Pochi mesi fa lorsignori padroni della F.1 hanno escluso Andretti dall’entrata nel Circus perché secondo loro Michael non avrebbe mica i requisiti per ben tutelare l’immagine della F.1 nel mondo. Be’, a costoro vorrei tanto chiedere cosa stanno facendo di particolarmente inorgogliente per l’immagine della F.1 nel mondo squadre come la Red Bull, che in media da inizio stagione vede scoppiare uno scandalo interno ogni tre giorni, e la Williams che va in guerra con due cacciatori e mezzo fucile senza cartucce. Ma stiamo scherzando o cosa?

E perché scattano multe, reprimende e penalty a ogni pipì di microbo in pista o fuori, e di fronte a un sesquipedale strafalcione del genere tutti zitti e muti, a guardare dall’altra parte? Infine, si tratta di un fatto gravissimo e suscettibile di avere possibili conseguenze e vulnerabilità anche dal punto di vista legale.

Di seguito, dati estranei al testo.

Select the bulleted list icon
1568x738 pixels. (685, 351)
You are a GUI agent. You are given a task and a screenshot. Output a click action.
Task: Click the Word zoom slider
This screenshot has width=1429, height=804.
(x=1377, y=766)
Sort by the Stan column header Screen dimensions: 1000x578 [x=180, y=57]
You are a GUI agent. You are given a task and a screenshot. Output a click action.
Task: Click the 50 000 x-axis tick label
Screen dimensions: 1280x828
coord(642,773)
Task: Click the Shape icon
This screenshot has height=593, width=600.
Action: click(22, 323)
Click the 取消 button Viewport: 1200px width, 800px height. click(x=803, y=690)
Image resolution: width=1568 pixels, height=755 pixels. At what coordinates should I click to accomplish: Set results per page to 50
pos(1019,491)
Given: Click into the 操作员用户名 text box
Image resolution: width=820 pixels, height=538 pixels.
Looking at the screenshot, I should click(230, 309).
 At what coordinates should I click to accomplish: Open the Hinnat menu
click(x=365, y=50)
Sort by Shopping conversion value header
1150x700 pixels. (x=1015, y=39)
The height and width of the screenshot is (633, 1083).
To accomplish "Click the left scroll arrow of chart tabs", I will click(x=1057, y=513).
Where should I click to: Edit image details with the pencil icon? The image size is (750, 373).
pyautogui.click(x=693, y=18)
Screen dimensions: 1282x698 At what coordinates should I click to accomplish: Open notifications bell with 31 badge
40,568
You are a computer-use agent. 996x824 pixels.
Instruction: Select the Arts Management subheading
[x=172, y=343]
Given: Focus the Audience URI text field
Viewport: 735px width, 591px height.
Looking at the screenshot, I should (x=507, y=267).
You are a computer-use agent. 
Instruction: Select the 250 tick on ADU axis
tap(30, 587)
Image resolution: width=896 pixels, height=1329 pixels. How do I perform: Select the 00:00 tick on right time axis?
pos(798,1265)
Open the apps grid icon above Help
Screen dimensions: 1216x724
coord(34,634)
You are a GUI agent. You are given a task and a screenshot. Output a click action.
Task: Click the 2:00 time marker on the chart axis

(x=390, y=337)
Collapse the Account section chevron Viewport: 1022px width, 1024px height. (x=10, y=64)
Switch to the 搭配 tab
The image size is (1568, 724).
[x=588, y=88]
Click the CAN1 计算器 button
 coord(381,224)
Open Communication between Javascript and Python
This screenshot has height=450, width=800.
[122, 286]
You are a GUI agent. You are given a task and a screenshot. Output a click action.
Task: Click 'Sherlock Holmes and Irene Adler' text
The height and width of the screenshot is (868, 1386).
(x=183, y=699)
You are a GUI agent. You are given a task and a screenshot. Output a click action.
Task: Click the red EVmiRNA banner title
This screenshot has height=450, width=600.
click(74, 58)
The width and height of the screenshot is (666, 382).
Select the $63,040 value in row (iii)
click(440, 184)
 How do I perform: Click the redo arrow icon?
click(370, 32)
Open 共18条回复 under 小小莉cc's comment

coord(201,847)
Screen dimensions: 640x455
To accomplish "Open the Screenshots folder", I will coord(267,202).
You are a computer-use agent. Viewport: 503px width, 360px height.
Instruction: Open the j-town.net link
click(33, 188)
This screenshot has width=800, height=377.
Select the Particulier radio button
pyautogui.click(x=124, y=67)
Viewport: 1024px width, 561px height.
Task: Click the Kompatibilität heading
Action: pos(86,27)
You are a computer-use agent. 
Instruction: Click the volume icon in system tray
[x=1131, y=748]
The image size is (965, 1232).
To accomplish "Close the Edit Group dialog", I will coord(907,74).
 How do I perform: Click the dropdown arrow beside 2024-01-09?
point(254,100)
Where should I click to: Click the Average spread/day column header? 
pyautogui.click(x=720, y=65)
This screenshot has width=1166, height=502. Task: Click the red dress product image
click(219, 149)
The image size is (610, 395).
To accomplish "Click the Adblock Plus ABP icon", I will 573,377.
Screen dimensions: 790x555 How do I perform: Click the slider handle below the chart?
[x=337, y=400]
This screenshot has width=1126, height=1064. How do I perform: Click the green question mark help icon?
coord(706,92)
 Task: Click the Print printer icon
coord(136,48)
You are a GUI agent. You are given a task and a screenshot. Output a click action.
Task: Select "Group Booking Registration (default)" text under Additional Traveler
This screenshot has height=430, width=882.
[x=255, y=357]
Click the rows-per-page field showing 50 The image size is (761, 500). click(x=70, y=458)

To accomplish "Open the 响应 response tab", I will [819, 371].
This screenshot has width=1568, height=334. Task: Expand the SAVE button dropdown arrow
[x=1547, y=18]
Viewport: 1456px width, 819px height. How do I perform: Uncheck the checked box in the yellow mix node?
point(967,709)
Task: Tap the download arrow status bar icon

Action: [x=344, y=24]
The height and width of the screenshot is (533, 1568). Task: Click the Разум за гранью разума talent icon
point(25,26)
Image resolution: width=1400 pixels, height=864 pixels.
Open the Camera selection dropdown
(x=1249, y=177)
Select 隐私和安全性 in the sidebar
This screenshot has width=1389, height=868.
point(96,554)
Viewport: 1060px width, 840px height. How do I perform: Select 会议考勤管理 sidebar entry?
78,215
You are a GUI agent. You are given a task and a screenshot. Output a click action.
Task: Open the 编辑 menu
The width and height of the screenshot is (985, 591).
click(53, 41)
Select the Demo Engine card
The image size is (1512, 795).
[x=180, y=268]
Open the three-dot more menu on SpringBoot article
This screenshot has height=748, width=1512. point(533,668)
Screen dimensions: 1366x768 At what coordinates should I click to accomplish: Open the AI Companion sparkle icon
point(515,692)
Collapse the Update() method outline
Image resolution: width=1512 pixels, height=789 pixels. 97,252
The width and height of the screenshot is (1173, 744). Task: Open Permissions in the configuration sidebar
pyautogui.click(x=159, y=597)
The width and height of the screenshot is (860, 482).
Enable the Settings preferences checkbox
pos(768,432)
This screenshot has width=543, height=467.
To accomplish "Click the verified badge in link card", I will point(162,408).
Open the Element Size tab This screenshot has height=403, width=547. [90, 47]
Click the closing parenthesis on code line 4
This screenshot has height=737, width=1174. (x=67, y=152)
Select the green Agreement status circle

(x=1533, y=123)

Sul versante giuridico, infatti, il fondante e portante Patto della Concordia, che regge tutta la baracca della F.1 dal punto di vista economico e organizzativo, recita chiaro che promoter, Federazione e squadre si impegnano con gli organizzatori e le Tv a garantire costantemente un numero minimo di venti macchine al via.

Questo significa che se un bel giorno un organizzatore puntiglioso fa causa e rivuole l’oceano di soldi spesi per la fee, in quanto la famigerata terza scocca Williams non era mai stata costruita, quindi in caso di rottura - evento prevedibile e probabile - non c’era la possibilità della sostituzione e le macchine non potevano che essere diciannove al via, poi legalmente dovrebbero essere cavoli non amari, ma amarissimi e davvero antipatici, per chi così baldanzosamente ora comanda.

Williams al lavoro per riparare il telaio di Albon

Per farla breve, adesso il Team Principal James Vowles ogni giorno che Dio manda non fa che ribadire che in azienda sono al lavoro giorno e notte per riuscire a presentarsi con due monoposto Williams Fw46 al Gp del Giappone a Suzuka.

Ma, badate bene, non dice con la terza scocca finalmente scodellata nella pancia di un cargo, bensì con quella incidentata da Albon rimessa in sesto ricorrendo a sistemi d’intervento quasi fantascientifici, utilizzanto tecnologie all’avanguardia. Ossia, parlando come si mangia, rabberciata alla sperindio.

Bei tempi quando Chapman con la Lotus si presentava con due modelli diversi e cinque telai per due piloti, magari arrivando ai Gran Premio coi carrelli, ma bello sicuro di avere tutti i suoi boys al via, in gara. Invece oggi no. Brillano pance sfavillanti e ali meravigliosamente svergolate, ma sotto sotto non esistono scocche nuove per sostituire quelle tarlate perché sbattute e malvissute.

Quasi tutti ricchi fuori, in questo mondo strano della F.1 che tanto se la tira, ma solo per nascondere d’essere povery dentro.